■ Exercício proposto a
No trecho sobre o Campeonato Carioca de 1983, quem marcou o gol do Fluminense no Fla x Flu decisivo?

■ Trecho para leitura
No Campeonato Carioca de 1983, o título foi definido a partir de uma disputa em um triangular envolvendo Bangu, Flamengo e Fluminense.

O segundo jogo do triangular era Flamengo x Fluminense, um Fla x Flu decisivo.

Jogo muito equilibrado em um domingo à tarde, debaixo de chuva.

Quando o jogo se encaminhava para o final, e tudo levava a crer que 0 x 0 seria o placar final, algo aconteceu.

Já perto dos 45 minutos do segundo tempo, Adílio recebeu passe livre a caminhava livre em direção ao gol.

No entanto, impedimento, inexistente, foi marcado.

Na saída de bola do Fluminense, Deley recebeu a “redonda”, ainda no campo de defesa e, como confidenciaria mais tarde, concebeu um lançamento longo, para Assis, que penetrava pela direita do ataque tricolor.

Deley pensou que teria que enfiar a bola, para Assis, entre Junior e Mozer.

Eis que o lançamento saiu… entre Júnior e Mozer!

Assis recebeu a bola, penetrou na área e, diante do goleiro Raul, tocou por debaixo do arqueiro.

O Fluminense fazia 1 x 0 e não houve tempo para mais nada – logo após concretizado o gol, o árbitro encerrou o jogo.

A vitória do time branco, verde e grená decretou o título do Campeonato Carioca de 1983! E Assis se tornou, pela primeira vez, o carrasco rubro-negro.

“Uma coisa jogada com música” – capítulo 20

por Eduardo Lamas Neiva

O público e nossos quatro amigos ficam muito bem impressionados com a capacidade de Edu Kneip descrever em música o desenrolar de um jogo. Após comentários elogiosos, Zé Ary aborda João Sem Medo.

Garçom: – Seu João, voltando ao assunto anterior, outros jogadores que tinham tudo para serem grandes craques morreram jovens também.

João Sem Medo: – Sim, Zé Ary, é verdade. Além do Dener, que foi revelado pela Portuguesa, passou pelo Grêmio e estava no Vasco, teve o Roberto Batata, do Cruzeiro; o Geraldo, do Flamengo…

Idiota da Objetividade: – Roberto Batata e Dener morreram em acidentes de automóvel. Geraldo teve um choque anafilático durante cirurgia para retirada das amígdalas. Roberto Batata e Geraldo faleceram em 1976. Dener, em 1993.

Garçom: – O ponta-direita Roberto Batata foi tão marcante no Cruzeiro que mereceu uma homenagem musical de Gaúcho Alegre. Vamos ver e ouvir no telão?

Todos concordam e Zé Ary põe o vídeo no telão.

 

Todos aplaudem e Roberto Batata, da sua mesa agradece ao público.

João Sem Medo: – Roberto Batata foi um atacante muito bom do grande time que o Cruzeiro montou nos anos 70. Um abraço pra você (João acena para Roberto Batata, que retribui o cumprimento).

Garçom: – Quem também está presente é o Geraldo Assobiador.

■ Trechos de dados
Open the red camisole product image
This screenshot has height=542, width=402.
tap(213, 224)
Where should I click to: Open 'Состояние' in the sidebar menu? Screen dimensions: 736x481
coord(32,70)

■ Exercício proposto b
Organize em lista numerada as linhas das entradas que começam na linha que contém "Where should I" e terminam no fim das entradas, incluindo ambas as pontas e deixando de fora as linhas em branco.

■ Resposta a
Assis.

■ Resposta b
1. Where should I click to: Open 'Состояние' in the sidebar menu? Screen dimensions: 736x481
2. coord(32,70)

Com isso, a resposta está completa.